Brando highlights the character’s pragmatism and, for the first time on film, it was crystal clear that this dangerous, murderous criminal saw himself simply as a businessman providing for his family, and a new kind of character was born. You can see the line that goes directly from Brando’s quiet family-man don to James Gandolfini’s Tony on The Sopranos.
When Brando tells his war-hero son Michael (Al Pacino), who has just joined the family business, “But I always thought that when it was your time, that you would be the one to hold the strings. Senator Corleone, Governor Corleone, something,” we see this American tragedy through his eyes.

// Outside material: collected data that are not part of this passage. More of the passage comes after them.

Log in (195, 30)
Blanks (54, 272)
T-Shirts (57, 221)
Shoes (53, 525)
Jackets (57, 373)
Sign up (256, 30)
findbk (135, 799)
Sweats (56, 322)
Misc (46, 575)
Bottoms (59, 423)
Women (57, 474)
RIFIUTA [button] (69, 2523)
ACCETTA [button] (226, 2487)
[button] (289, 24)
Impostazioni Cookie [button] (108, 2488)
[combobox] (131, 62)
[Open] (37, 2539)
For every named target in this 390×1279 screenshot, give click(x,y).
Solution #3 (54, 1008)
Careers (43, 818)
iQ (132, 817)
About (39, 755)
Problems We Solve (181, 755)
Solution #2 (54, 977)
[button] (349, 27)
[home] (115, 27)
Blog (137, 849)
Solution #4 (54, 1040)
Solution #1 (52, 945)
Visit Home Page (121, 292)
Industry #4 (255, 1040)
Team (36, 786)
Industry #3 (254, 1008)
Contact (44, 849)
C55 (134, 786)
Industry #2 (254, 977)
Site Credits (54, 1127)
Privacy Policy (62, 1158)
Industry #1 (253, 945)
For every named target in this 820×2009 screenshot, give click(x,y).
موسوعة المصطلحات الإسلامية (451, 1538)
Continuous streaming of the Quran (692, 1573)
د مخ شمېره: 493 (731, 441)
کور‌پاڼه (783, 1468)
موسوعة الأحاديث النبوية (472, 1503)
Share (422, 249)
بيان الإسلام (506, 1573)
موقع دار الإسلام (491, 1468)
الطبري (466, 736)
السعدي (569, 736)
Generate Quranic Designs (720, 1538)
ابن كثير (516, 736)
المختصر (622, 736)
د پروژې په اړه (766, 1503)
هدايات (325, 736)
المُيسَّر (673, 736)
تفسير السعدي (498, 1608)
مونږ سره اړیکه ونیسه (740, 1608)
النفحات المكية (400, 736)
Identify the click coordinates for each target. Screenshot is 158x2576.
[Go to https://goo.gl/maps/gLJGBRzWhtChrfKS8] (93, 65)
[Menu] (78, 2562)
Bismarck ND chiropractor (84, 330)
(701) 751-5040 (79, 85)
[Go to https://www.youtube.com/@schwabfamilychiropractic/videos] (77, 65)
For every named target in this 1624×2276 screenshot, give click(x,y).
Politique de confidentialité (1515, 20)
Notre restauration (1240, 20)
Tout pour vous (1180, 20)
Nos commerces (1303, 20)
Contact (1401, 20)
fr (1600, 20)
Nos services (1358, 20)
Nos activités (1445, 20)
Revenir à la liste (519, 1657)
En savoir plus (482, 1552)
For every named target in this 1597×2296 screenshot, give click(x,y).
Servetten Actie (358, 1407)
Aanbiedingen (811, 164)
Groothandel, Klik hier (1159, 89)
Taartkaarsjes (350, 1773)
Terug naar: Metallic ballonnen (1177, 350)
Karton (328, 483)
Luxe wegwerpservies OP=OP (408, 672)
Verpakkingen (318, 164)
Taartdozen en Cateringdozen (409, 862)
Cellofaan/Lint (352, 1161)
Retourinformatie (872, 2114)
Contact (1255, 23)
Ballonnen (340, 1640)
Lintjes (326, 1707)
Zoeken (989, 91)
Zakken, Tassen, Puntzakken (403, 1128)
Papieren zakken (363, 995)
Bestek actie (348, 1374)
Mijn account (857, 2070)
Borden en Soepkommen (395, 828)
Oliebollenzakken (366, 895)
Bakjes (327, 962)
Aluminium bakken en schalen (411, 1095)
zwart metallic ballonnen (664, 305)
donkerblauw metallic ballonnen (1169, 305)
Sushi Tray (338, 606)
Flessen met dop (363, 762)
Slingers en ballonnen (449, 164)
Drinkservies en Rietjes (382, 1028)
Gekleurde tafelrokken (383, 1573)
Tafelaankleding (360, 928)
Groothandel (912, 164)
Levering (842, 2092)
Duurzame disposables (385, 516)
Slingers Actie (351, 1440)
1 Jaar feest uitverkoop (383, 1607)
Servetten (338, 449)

Brando won his second Oscar for The Godfather. He stopped the Academy Awards show by sending a beautiful young woman who claimed to be of Native American ancestry to turn down the award for him, citing as his reason the treatment of American Indians today by the film industry.
He followed up The Godfather with a very different role, the angry American expatriate who has a wild, anonymous affair with a young Frenchwoman in Bernardo Bertolucci’s The Last Tango in Paris (1972). This erotic story is said to be Brando’s most self-revealing role, not only because of the nudity but also because he improvised much of his dialogue, notably a scene in which he reminisces about his difficult childhood.
His last great film was Coppola’s Apocalypse Now (1979), in which he plays the rogue Col. Kurtz, who has gone off into the Cambodian jungle during the Vietnam War, living like a king, in a loose adaptation of Joseph Conrad’s novella Heart of Darkness.
To learn about the on-set drama, in which Brando would not learn his lines and questioned Coppola’s conception of the role, see the documentary film (which is not in this retrospective) Hearts of Darkness: A Filmmaker’s Apocalypse.